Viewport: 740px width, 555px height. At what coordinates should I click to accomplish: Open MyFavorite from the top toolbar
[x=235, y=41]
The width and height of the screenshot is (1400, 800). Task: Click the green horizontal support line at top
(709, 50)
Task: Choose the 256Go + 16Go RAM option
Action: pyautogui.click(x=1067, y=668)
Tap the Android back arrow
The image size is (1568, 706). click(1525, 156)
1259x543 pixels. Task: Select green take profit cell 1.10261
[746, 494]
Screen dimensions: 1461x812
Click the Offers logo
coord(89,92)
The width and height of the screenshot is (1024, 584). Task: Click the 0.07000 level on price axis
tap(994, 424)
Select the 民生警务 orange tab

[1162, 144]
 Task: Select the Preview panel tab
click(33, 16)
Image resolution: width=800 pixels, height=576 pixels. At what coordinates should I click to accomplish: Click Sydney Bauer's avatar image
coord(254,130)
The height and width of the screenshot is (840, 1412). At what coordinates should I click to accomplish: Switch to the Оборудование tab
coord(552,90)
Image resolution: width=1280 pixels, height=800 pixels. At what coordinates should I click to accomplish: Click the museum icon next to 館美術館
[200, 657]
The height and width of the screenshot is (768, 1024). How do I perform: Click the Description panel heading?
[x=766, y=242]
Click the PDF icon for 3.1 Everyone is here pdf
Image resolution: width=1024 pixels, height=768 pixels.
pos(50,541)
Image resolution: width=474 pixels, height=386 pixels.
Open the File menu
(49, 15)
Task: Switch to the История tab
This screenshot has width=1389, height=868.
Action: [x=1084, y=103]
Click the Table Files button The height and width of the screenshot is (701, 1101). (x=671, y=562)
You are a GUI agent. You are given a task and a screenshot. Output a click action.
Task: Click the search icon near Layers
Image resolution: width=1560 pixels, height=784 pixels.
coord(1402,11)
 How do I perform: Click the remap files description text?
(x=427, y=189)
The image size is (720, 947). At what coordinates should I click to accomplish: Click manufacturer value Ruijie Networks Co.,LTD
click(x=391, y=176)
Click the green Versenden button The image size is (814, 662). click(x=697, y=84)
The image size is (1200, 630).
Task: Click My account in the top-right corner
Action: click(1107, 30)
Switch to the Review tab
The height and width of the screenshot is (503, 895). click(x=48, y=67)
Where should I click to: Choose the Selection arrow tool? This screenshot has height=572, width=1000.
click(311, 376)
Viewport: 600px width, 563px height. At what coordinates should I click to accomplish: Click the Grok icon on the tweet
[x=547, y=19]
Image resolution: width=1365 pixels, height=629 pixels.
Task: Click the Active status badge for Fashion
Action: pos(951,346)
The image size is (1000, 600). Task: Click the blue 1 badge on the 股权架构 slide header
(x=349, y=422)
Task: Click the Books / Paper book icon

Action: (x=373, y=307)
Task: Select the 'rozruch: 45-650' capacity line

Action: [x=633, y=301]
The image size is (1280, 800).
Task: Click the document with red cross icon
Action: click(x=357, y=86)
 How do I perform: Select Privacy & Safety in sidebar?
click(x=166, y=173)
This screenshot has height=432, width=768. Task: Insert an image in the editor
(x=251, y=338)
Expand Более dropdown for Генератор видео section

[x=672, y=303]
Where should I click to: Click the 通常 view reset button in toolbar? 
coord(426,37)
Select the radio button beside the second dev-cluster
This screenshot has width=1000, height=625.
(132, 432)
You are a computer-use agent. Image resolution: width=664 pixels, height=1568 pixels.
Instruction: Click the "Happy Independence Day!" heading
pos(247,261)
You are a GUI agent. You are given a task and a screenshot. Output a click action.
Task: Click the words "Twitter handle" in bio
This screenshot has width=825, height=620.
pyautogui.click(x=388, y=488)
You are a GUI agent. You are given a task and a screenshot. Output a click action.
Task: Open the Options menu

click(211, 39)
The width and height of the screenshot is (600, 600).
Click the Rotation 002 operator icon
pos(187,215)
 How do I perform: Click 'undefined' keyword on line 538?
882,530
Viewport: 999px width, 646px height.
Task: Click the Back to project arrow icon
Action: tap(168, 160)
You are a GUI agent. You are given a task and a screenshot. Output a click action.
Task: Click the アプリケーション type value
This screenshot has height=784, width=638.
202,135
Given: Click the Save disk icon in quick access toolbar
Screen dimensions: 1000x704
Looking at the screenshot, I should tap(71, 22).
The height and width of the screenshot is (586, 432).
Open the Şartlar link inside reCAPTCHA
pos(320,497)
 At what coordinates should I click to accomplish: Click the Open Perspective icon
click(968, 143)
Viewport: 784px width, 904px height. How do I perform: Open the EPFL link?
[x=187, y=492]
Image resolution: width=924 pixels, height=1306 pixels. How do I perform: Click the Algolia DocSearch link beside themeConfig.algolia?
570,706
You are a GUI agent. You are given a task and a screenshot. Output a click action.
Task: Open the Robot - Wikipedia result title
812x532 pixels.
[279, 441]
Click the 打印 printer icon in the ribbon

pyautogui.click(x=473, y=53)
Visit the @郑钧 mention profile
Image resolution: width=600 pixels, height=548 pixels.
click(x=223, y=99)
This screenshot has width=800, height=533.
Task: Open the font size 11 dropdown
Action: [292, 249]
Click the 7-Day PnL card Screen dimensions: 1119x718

..............................

Collect every line of the material above that contains the word "panel", copying each line in full. Matching is case-sensitive.

 Task: Select the Preview panel tab
The height and width of the screenshot is (768, 1024). How do I perform: Click the Description panel heading?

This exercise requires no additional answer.